The fraction of energy striking a material or object that is not reflected. For instance if a material reflects 70% of the sound energy incident upon its surface, then its Sound Absorption Coefficient would be 0.30.

Question 69

Sound Barrier

Answer 69

A material that when placed around a source of noise inhibits the transmission of that noise beyond the barrier. Also, anything physical or an environment that interferes with communication or listening. For example, a poor acoustical environment can be a barrier to good listening and especially so for persons with a hearing impairment.

Question 70

Sound Level

Answer 70

A subjective measure of sound expressed in decibels as a comparison corresponding to familiar sounds experienced in a variety of situations.

Question 71

Sound Pressure

Answer 71

The total instantaneous pressure at a point in space, in the presence of a sound wave, minus the static pressure at that point.

Question 72

Sound Pressure Level

Answer 72

The sound pressure level, in decibels, of a sound is 20 times the logarithm to the base 10 of the ratio of the sound pressure to the reference pressure. The reference pressure shall be explicitly stated and is defined by standards.

Question 73

Sound Level Meter

Answer 73

A device that converts sound pressure variations in air into corresponding electronic signals. The signals are filtered to exclude signals outside frequencies desired.

Question 74

Sound Pressure Level

Answer 74

Quantity used to describe the loudness of a sound. The sound pressure level is expressed in decibels and is measured with a sound level meter. For example, a conversation between two people inside an average-size room will produce an average “A” weighted sound pressure level of 50 to 55 lb.

Question 75

Vibration

Answer 75

A force which oscillates about some specified reference point. Vibration is commonly expressed in terms of frequency such as cycles per second (cps), Hertz (Hz), cycles per Minute (cpm) or (rpm) and Strokes per Minute (spm). This is the number of oscillations which occurs in that time period.
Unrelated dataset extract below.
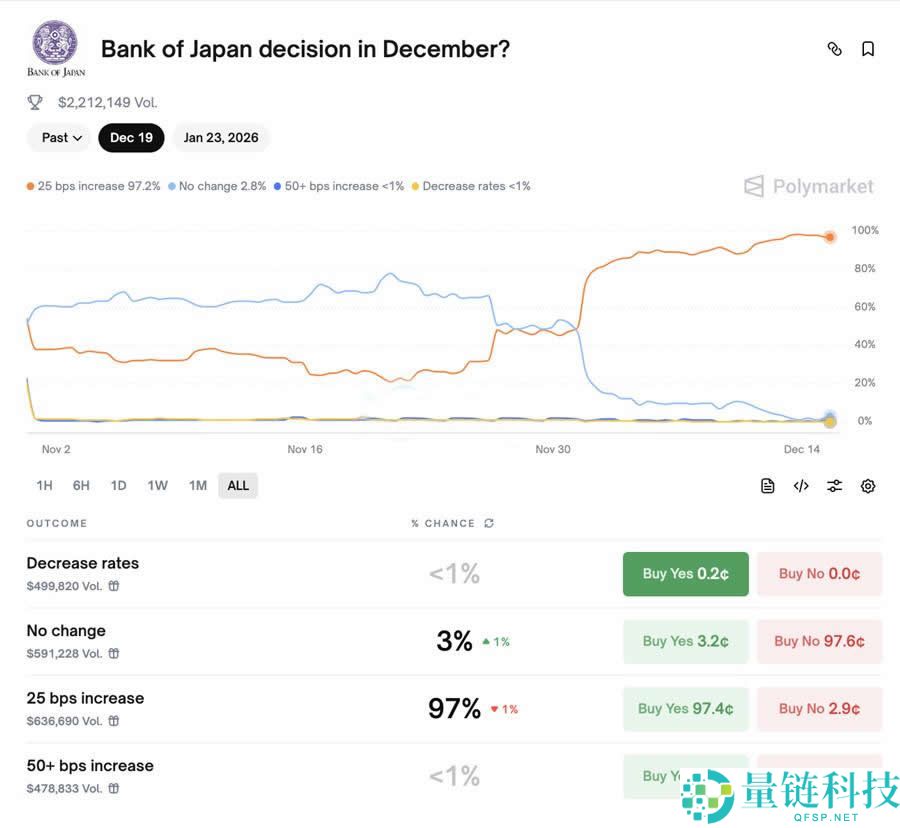
Task: Copy the market link icon
Action: tap(834, 48)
The amplitude is the magnitude or distance of travel of the force.

Question 76

Volume

Answer 76

The Cubic space of a room bounded by walls, floors, and ceilings determined by Volume = Length × Width × Height of space. Volume influences reverberation time.

Question 77

Wavelength

Answer 77

Sound that passes through air it produces a wavelike motion of compression and Parefaction. Wavelength is the distance between two identical positions in the cycle or wave. Similar to ripples or waves produced by dropping two stones in water. Length of sound wave varies with frequency. Low frequency equals longer wavelengths.